==== Supplied material

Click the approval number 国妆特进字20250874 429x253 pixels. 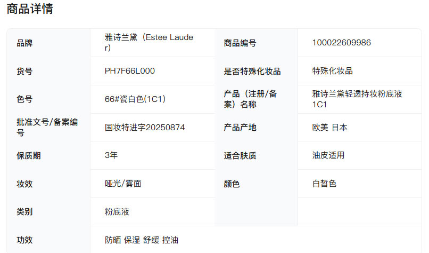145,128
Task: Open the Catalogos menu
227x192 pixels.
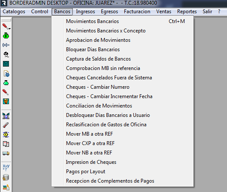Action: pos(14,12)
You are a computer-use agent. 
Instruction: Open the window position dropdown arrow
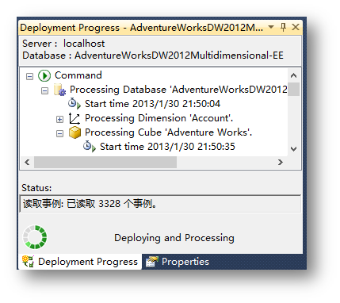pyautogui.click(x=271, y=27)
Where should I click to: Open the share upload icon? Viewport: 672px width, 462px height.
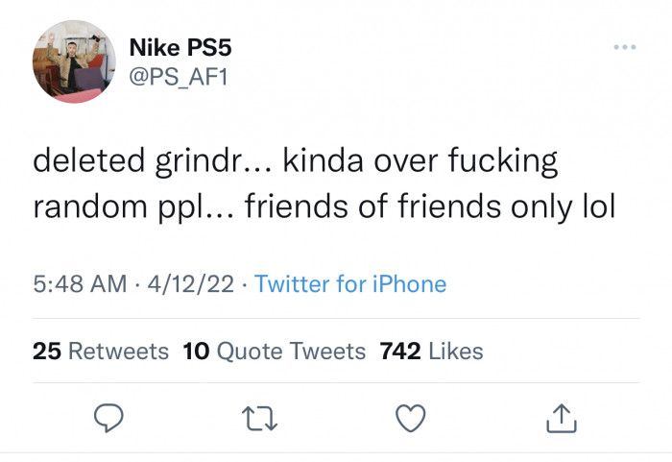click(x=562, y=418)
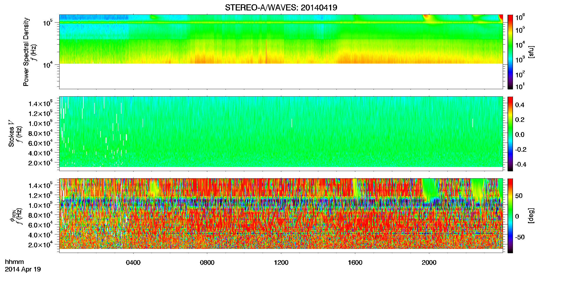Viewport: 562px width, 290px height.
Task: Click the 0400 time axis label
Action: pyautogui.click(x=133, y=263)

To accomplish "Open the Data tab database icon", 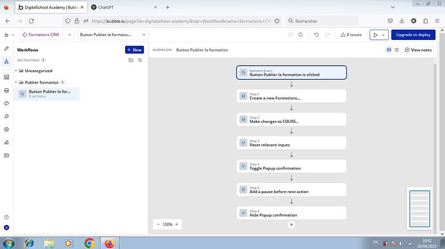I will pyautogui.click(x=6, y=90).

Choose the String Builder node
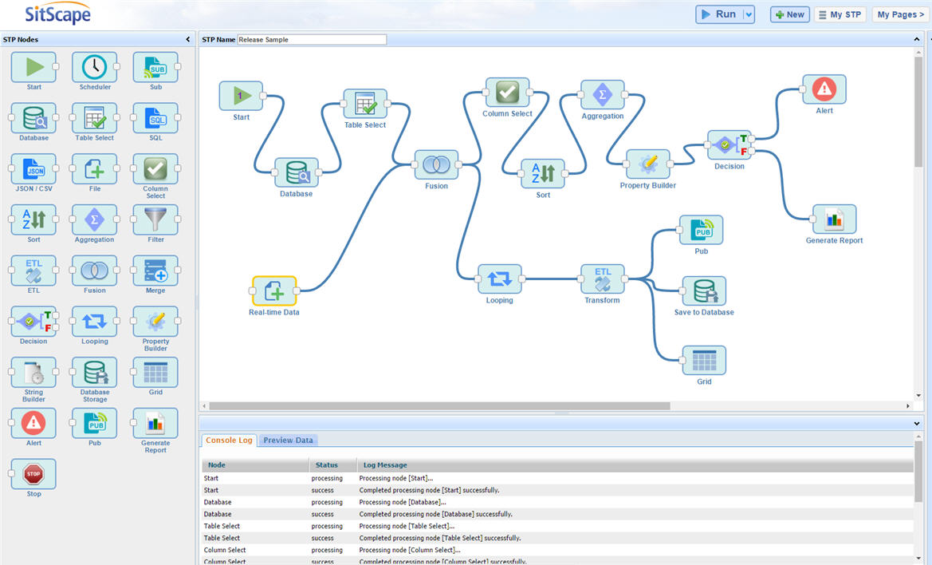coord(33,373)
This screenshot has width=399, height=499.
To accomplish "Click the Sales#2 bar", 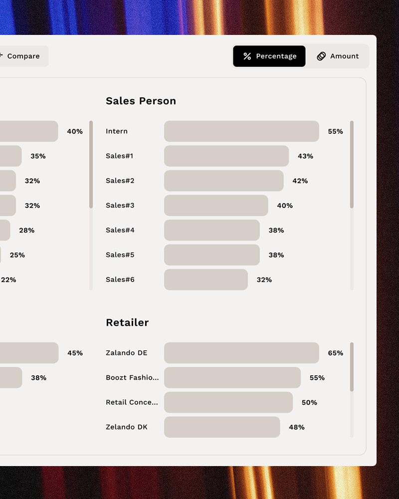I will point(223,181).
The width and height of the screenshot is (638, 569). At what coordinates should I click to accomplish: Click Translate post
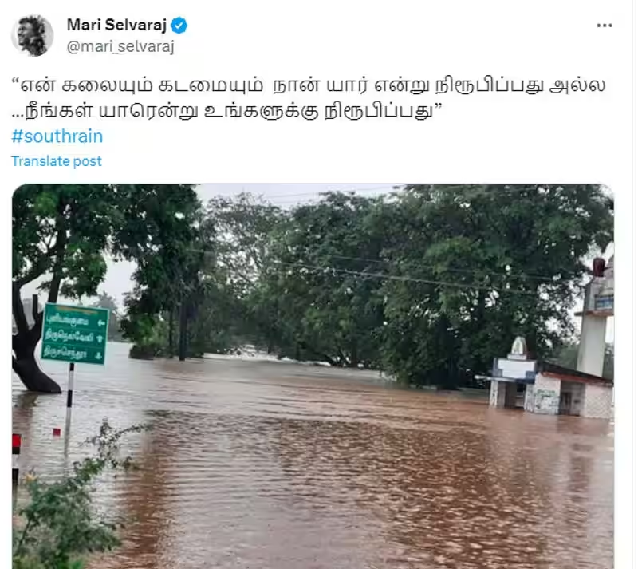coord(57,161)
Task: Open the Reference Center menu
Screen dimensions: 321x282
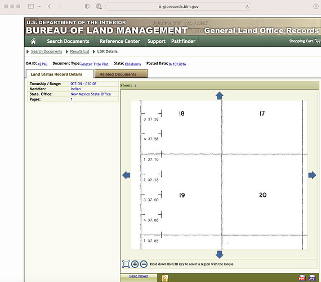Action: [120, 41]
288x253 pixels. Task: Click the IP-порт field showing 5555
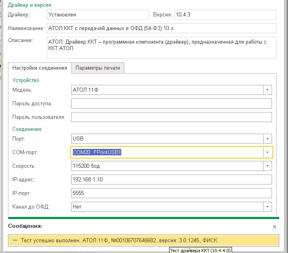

========

→ **Problem requirements**
Give back exactly the lines from the line with "Task: Open the Reference Center menu" through the final line of the entries above, and keep pictures out of the copy.

→ **Exercise output**
Task: Open the Reference Center menu
Screen dimensions: 321x282
Action: [120, 41]
288x253 pixels. Task: Click the IP-порт field showing 5555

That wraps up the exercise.